Murphy is also intent on analyzing specific aspects of the Métis’ (persons of mixed European and Native American ethnicity) social and economic history. She explores the adaptability and creativity of Native American’s when confronted by alien people exploring and inhabiting their traditional homelands during the Fur Trade, the Lead Rush and finally the eventual immigration of the settlers that came to live there permanently as a result of American western expansion. Murphy also explores the influences of economy, government, social relation, gender, mutuality and hierarchy in both Native American communities as well as the ever-growing hybrid Creole communities.
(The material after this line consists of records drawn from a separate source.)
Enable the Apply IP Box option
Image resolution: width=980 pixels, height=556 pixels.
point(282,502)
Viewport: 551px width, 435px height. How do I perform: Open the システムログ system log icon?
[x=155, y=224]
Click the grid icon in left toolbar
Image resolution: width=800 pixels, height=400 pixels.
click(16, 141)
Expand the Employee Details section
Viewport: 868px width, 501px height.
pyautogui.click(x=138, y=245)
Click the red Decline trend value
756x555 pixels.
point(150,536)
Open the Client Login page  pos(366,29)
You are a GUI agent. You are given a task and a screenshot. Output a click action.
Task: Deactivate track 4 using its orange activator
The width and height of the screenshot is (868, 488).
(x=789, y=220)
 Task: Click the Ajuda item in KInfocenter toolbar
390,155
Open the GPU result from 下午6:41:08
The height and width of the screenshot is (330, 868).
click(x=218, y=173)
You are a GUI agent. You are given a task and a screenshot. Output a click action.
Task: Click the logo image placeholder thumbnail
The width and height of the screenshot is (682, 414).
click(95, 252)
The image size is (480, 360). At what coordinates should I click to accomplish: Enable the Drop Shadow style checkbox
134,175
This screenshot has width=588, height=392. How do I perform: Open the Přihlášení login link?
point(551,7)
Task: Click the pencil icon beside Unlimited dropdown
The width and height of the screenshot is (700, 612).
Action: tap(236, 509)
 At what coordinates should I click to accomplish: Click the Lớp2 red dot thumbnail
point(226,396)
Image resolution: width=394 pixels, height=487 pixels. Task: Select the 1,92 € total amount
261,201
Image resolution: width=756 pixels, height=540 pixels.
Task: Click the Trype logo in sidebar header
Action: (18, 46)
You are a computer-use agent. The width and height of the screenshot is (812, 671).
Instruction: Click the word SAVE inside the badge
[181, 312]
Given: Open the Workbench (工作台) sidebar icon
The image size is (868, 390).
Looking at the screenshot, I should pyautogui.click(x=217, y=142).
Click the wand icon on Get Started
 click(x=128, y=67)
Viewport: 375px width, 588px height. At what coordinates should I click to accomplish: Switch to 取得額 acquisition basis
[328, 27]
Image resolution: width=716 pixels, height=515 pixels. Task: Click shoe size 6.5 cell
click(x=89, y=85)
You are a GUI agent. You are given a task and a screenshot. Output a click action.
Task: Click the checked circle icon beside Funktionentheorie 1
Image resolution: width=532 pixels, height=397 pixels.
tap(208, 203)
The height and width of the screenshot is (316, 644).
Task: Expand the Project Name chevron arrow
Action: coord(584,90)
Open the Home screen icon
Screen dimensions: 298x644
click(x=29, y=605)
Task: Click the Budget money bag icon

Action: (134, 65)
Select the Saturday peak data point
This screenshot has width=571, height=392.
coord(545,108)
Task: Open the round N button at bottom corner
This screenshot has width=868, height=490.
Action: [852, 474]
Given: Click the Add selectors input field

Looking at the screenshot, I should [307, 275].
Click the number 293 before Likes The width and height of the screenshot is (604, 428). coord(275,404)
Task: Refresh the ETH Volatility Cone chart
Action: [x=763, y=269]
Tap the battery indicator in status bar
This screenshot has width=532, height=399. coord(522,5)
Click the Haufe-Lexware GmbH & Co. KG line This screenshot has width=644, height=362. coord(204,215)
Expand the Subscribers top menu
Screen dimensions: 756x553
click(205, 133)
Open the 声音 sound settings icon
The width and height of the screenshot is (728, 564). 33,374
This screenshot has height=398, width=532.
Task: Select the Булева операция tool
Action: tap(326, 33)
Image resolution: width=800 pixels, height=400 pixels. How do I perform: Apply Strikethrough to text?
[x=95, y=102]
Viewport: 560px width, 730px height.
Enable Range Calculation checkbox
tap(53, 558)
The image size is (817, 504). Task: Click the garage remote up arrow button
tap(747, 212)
Murphy begins her investigation with the Fur Trade and the relationships the French-Canadian trappers and the Native peoples of the area, the Sauks, Mesquakies, Winnebagos and others, developed. Throughout this section Murphy illustrates the Indian’s openness to trade and interact with the trappers. Murphy paints a picture of a developing cooperative for the reader. The Indians, with their established egalitarian societies and economic independence arrange marriages which, “allied…the French in the usual way by [Native women] marring a French army officer and fur trader” (28). The children of these marriages, Métis, not only shared the genes of two ethnicities, but would grow into a distinct culture all their own, the Creole.
In her second chapter, Creole Communities, Murphy describes the type of community that is developed out of this mixture of race and culture. She discusses the developing hierarchies of “elite” groups consisting of individuals that maintain lineage from leaders in the Indian tribes as well as French-Canadians decorated by European governments and militaries. She illustrates the adaptability of Native Americans through their adoption of dairy farming and the production of milk and butter, a custom completely foreign to Indians of the time. Murphy also discusses the traditionally Indian production of sugar that is continued by the Creole population as well as the existence of slaves from opposing tribes that were incorporated into their developing society. Murphy also gives the reader a glimpse of what is to come by briefly mentioning the advancing U. S. military into the western Great Lakes area, bringing with them a differing cultural and racial understanding.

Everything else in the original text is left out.